- Opening Delimiter -

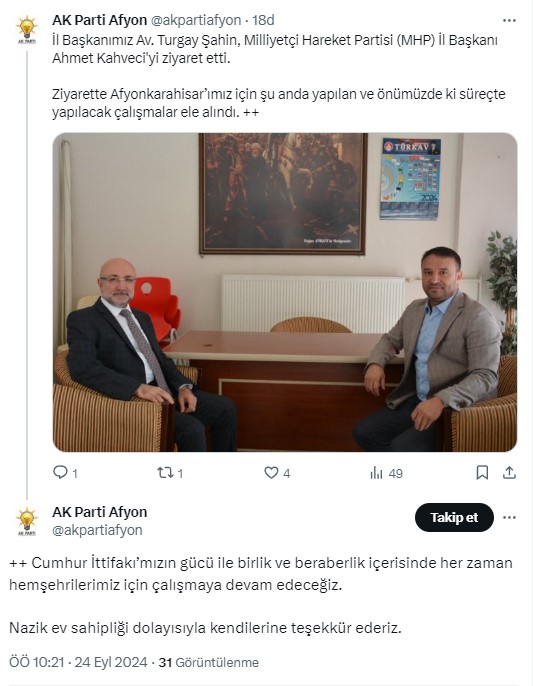Bookmark the first tweet
This screenshot has height=686, width=533.
(x=482, y=472)
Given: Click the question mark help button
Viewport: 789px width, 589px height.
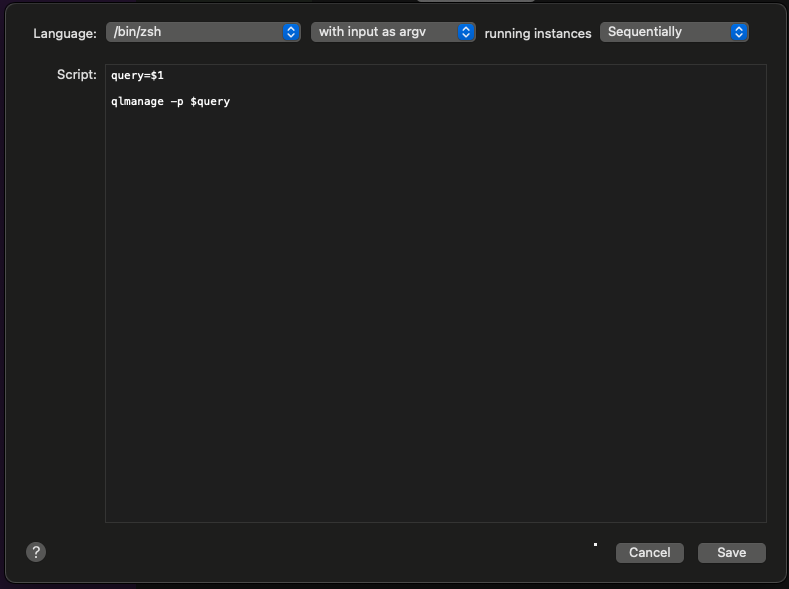Looking at the screenshot, I should [36, 552].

- Closing Delimiter -

> WHAT IS NEEDED
Starting with the line that holds "Given: Click the question mark help button", reproduce exactly each line up to and including the last line of the material above, and drop the pictures.

> RESPONSE BELOW
Given: Click the question mark help button
Viewport: 789px width, 589px height.
Looking at the screenshot, I should [36, 552].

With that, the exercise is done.